The government talks about supporting the businesses only to turn around to block them from accessing the all-important capital. The CBN Depository Corporation Survey released last month shows that credit to the government rose by N720 billion in February to hit N9.97 trillion. The release also reveals that credit to the government accounted for 84 percent of banks’ lending in February, leaving a meager 16 percent for household and the private sector, the driver of growth. Risk-free lending has been the unfortunate practice of Nigeria’s banks. The easy banking model is supported by a government’s obsession with easy cash. When a disproportionate portion of domestic credit goes to the public sector, it creates a false interest rate that makes the market uncompetitive for the private sector borrowers and starves the critical sector of the funds required to replace or build inventories. 

The CBN knows as far back as decades ago that uneven credit spread is a major challenge affecting banks’ intermediation. It understands how the government’s actions crowd out the private sector and the negative impact of this on production and job creation. Yet, its boss, Godwin Emefiele does not process economic matters in a manner that pits him against the government. 

The FG’s National Social Investment Programme (NSIP) under which Tradermoni and N-Power are implemented appears to be as ludicrous as the bigger economic policies. Recently, the Chief Executive Officer of Access Bank, Herbert Wigwe, informed his colleagues that the organisation’s payroll would be trimmed and a lean structure maintained at least between now and December. The bank’s salaries would be cut as well starting from the CEO whose paycheque will be reduced by 40 percent. Wigwe was speaking the minds of many chief executives across sectors. How many of the employees who will be picking their sack letters in the next few weeks will N-Power accommodate? How many homes of the unemployed would N10,000 TraderMoni feed? 

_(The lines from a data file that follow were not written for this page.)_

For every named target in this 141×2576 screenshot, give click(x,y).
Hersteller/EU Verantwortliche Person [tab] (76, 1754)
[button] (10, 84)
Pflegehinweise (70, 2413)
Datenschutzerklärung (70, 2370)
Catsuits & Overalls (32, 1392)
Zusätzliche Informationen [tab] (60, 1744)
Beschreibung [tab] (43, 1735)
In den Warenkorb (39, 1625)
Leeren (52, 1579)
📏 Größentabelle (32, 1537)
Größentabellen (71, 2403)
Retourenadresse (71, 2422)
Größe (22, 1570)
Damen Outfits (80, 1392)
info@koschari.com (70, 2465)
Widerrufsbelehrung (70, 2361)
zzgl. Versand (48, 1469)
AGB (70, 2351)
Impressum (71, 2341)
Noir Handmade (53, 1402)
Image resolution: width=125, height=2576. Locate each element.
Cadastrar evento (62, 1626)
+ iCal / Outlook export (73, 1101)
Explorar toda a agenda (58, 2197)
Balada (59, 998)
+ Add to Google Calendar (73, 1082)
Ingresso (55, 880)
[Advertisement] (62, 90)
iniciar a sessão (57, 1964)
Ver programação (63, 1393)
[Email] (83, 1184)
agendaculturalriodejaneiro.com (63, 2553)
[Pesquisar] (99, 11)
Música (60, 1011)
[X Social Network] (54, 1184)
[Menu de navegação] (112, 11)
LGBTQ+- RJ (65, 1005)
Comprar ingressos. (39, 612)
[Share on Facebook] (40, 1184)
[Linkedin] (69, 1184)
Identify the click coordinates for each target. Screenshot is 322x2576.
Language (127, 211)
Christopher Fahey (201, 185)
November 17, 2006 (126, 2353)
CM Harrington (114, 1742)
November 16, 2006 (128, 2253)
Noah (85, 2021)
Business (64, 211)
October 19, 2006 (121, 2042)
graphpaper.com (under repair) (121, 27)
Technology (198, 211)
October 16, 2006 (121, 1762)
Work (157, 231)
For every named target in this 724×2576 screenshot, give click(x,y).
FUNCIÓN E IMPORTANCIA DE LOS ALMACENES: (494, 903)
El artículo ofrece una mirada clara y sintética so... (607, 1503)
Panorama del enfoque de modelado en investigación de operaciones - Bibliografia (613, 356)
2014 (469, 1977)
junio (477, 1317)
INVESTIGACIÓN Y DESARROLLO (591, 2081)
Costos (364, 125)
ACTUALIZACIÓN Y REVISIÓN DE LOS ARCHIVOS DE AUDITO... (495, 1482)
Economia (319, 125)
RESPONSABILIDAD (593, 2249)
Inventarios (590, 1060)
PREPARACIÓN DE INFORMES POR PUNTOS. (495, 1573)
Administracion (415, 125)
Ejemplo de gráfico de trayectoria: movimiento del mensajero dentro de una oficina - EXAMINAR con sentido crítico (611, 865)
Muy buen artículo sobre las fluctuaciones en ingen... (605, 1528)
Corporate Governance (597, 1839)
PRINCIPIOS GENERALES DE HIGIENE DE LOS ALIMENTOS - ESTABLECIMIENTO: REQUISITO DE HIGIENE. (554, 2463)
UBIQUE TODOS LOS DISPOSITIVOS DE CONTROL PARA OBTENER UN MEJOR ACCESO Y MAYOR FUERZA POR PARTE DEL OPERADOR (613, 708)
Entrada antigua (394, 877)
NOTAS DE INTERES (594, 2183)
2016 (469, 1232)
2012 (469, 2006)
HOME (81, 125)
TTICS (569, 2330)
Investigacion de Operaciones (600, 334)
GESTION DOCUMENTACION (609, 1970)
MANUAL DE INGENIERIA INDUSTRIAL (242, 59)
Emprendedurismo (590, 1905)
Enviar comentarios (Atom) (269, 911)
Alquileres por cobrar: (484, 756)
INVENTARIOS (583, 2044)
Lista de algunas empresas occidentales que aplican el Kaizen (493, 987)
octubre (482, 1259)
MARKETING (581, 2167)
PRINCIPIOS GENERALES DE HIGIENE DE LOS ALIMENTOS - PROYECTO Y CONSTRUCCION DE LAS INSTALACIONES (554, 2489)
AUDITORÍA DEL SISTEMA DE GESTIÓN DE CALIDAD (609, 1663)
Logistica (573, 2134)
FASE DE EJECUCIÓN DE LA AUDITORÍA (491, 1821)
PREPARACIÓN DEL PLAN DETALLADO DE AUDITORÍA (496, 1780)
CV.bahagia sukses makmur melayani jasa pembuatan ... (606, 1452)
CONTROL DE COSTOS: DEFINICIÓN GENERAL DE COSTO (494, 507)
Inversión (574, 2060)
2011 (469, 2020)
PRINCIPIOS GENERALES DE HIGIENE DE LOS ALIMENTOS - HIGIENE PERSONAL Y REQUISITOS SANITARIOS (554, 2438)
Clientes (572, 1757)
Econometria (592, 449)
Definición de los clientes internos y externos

If, indeed, unemployment jumps to 40 percent, as projected by Rewane, how does the government plan to contain the associated social ills? Or is he going to pretend that it is a common challenge that will go away before the country notices it. Interesting also is the fact that the most common tools for national planning are nonexistent. The country has not conducted a census in the past 14 years. The population and associated parameters are a guess like every other issue of interest. Hence, any existing or planned national intervention will be a matter of random walk.  

Businesses are left to their fate as they struggle to come back from Covid-19 ruin. The banks are going to be more risk-averse. The federal and state governments are grappling with gapping fiscal imbalances. There are huge deficits in their budgets. With the international market largely unsettled, the government will have to look inward for any available fund to sustain their inflated salaries/allowances and other basic functions. The crowding-out effects will be more damning, more companies will die while more and more young people will join the labour market. 


Can the country handle the looming tragedy?